Но большей частью я не думал про Реута. Просто было одиноко и поэтому грустно. Вспоминалась Москва, наш двор в сугробах, троллейбусы, желтеющие окнами, грузовики-фургоны с торчащими трубами печек, тесный перекресток возле школы. Первый урок — биология. Я стою у доски, у картин художника Ватагина, изображающих динозавров, летающих ящеров, охоту доисторических людей на мамонта, и долго мямлю про закон Мюллера-Геккеля. Никак не могу вспомнить, что чего повторяет по этому закону — онтогения филогению или филогения онтогению. Смотрю на человека в шкурах, замахнувшегося камнем на поникшего, в боли и ярости взметнувшего бивни мамонта, и умолкаю.
Учительница ставит мне двойку. Я иду к своей парте и думаю, что это не имеет значения — двоек у меня хватает. После большой перемены собираю книги в портфель и ухожу из школы.

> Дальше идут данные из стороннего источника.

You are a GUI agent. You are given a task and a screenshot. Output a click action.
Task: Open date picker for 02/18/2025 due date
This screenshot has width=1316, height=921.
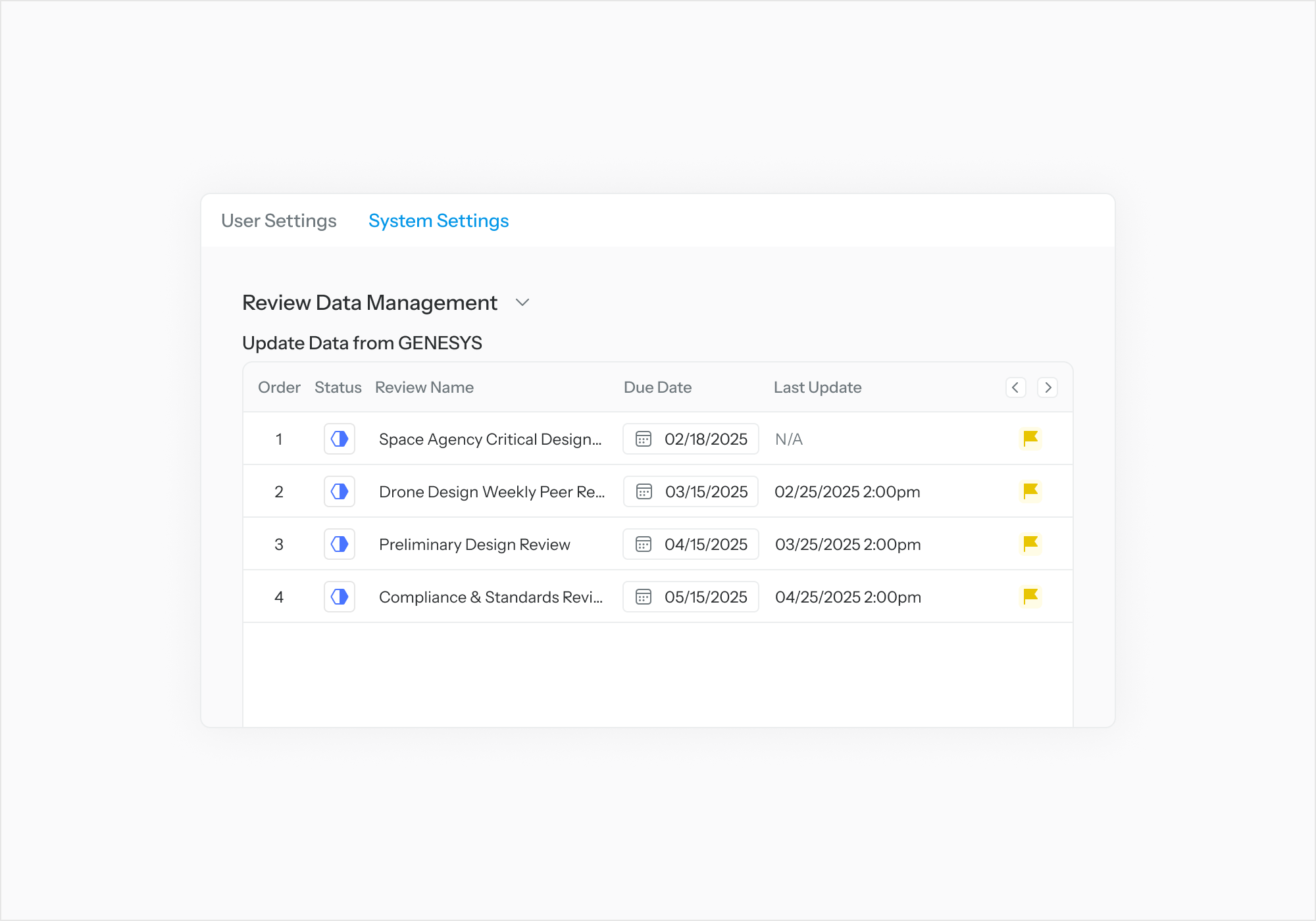691,439
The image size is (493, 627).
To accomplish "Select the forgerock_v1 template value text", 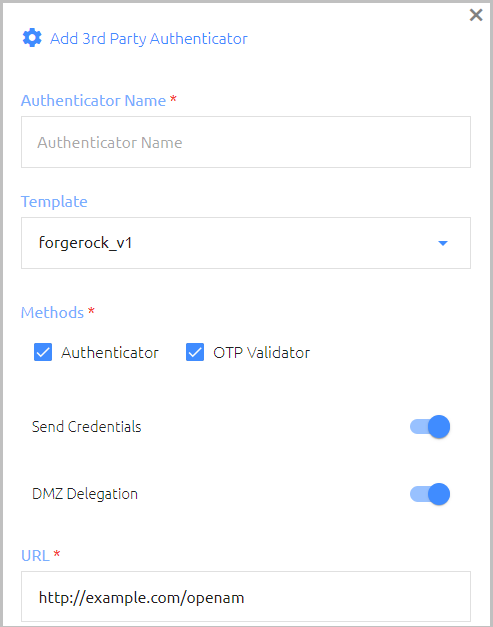I will (x=85, y=243).
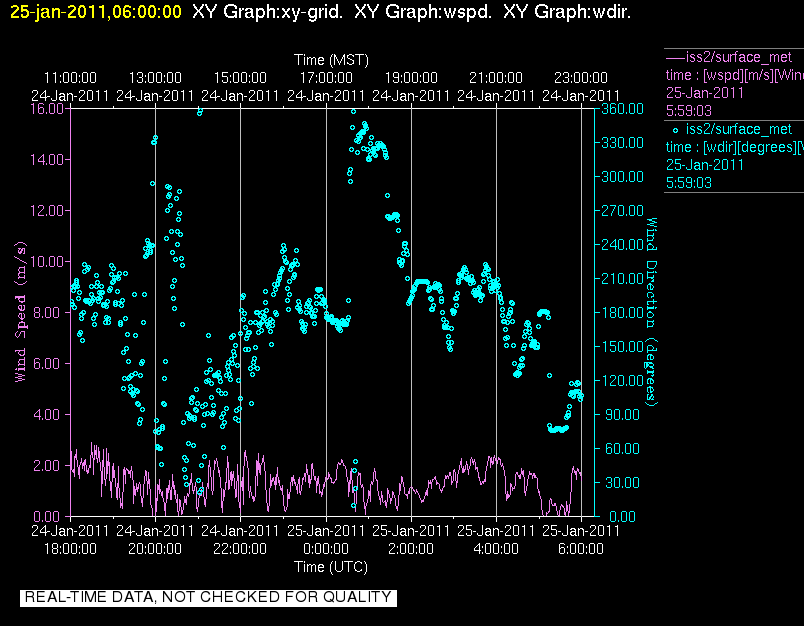The height and width of the screenshot is (626, 804).
Task: Click the 6:00:00 UTC bottom tick label
Action: click(580, 549)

Конец марта, но метет поземка. Впереди я замечаю серебряный баллон аэростата. Ветер мотает баллон, хочет поднять над мостовой, но его крепко удерживают за веревки девушки в шинелях. Та, что идет последней, оборачивается, и я узнаю нашу биологичку. Она с укоризной смотрит на меня, и я пугаюсь, ищу, куда бы спрятаться от взгляда из-под солдатской шапки.
Аэростат удаляется, его застилает летящий снег, и я вдруг отчетливо, как будто читая по книге, вспоминаю то, что не мог ответить на уроке: онтогения — это процесс развития человека от зародыша до полностью сформировавшегося организма, а филогения — эволюция человека от примитивных форм до нынешнего состояния. Аэростат уже еле виден, и на мостовой — сугробы, просто невозможно бежать, но я спешу, спешу вперед и кричу: «Слышите! Я знаю... Онтогения есть краткое повторение филогении...»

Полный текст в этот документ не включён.